Render the data as a numbered list with blank lines omitted, beginning with the line containing "How do I perform: Click the edit" and continuing through the line containing "tap(469, 536)".
------------------------
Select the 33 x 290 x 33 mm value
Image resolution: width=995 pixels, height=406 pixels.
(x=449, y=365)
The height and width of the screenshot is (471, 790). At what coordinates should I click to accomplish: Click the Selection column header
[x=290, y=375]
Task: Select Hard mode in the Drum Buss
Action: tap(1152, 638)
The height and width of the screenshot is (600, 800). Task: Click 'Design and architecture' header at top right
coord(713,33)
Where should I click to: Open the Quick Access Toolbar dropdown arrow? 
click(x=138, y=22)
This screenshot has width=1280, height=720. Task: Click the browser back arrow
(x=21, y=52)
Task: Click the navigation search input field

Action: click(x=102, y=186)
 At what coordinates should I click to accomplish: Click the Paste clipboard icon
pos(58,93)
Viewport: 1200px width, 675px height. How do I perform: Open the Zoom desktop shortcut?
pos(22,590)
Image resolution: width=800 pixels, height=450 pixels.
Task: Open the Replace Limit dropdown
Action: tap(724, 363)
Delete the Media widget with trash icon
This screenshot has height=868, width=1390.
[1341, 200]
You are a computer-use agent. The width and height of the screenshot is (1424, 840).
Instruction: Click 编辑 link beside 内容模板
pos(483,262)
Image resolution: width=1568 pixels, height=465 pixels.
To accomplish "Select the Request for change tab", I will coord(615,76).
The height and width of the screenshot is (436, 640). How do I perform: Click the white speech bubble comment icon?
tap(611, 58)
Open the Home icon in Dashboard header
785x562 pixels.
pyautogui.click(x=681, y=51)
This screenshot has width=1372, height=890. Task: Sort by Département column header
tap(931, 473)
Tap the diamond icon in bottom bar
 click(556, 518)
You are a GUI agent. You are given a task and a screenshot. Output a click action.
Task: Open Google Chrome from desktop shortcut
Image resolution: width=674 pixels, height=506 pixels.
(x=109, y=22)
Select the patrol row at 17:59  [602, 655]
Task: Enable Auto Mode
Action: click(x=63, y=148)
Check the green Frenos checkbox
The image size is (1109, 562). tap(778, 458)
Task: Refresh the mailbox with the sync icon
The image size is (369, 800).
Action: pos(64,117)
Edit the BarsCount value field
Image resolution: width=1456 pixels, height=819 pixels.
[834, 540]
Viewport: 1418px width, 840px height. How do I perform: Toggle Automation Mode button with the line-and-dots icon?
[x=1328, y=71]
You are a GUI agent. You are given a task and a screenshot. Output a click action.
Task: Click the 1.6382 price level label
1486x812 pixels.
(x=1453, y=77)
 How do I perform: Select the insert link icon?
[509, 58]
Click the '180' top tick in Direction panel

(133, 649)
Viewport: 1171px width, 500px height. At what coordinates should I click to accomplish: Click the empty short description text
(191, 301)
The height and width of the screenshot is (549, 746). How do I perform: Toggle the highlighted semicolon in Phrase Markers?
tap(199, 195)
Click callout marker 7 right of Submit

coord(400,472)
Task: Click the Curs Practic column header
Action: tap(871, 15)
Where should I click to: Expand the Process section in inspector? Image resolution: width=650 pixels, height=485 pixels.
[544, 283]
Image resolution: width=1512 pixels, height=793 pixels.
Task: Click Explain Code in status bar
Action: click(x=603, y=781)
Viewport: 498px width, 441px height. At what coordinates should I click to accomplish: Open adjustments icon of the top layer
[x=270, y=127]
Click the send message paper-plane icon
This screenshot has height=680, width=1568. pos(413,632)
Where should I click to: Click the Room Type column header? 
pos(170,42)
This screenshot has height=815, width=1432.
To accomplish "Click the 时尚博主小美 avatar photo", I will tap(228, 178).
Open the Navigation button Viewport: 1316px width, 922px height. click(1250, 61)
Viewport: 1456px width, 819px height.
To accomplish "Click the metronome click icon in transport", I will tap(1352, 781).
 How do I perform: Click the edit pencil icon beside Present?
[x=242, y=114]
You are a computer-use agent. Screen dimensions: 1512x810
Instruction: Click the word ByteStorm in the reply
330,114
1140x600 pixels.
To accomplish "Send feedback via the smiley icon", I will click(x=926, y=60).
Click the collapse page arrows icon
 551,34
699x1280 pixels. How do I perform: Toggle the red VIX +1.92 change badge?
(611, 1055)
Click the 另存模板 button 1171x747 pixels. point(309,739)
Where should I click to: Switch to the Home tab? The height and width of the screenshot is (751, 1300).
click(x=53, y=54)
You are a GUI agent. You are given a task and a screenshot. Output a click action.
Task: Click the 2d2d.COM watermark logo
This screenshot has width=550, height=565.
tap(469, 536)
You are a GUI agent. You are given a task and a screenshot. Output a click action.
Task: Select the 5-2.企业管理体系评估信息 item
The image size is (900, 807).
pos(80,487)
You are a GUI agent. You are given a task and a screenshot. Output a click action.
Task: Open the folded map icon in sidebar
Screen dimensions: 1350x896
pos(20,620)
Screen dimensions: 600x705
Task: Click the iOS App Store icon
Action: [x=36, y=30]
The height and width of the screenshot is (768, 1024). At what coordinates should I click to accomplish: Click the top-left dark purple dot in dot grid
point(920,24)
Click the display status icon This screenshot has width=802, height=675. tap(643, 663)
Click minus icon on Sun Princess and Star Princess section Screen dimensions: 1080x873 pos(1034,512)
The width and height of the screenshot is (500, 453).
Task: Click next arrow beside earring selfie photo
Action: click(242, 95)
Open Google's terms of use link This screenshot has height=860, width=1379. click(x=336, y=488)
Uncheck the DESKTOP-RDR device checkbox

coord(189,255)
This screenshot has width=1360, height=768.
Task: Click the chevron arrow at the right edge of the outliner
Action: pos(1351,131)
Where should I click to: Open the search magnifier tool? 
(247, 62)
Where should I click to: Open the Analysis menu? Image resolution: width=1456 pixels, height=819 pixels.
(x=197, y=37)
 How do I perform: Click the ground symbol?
------------------------
Written answer:
1.  How do I perform: Click the edit pencil icon beside Present?
2. [x=242, y=114]
3. You are a computer-use agent. Screen dimensions: 1512x810
4. Instruction: Click the word ByteStorm in the reply
5. 330,114
6. 1140x600 pixels.
7. To accomplish "Send feedback via the smiley icon", I will click(x=926, y=60).
8. Click the collapse page arrows icon
9.  551,34
10. 699x1280 pixels. How do I perform: Toggle the red VIX +1.92 change badge?
11. (611, 1055)
12. Click the 另存模板 button 1171x747 pixels. point(309,739)
13. Where should I click to: Switch to the Home tab? The height and width of the screenshot is (751, 1300).
14. click(x=53, y=54)
15. You are a GUI agent. You are given a task and a screenshot. Output a click action.
16. Task: Click the 2d2d.COM watermark logo
17. This screenshot has width=550, height=565.
18. tap(469, 536)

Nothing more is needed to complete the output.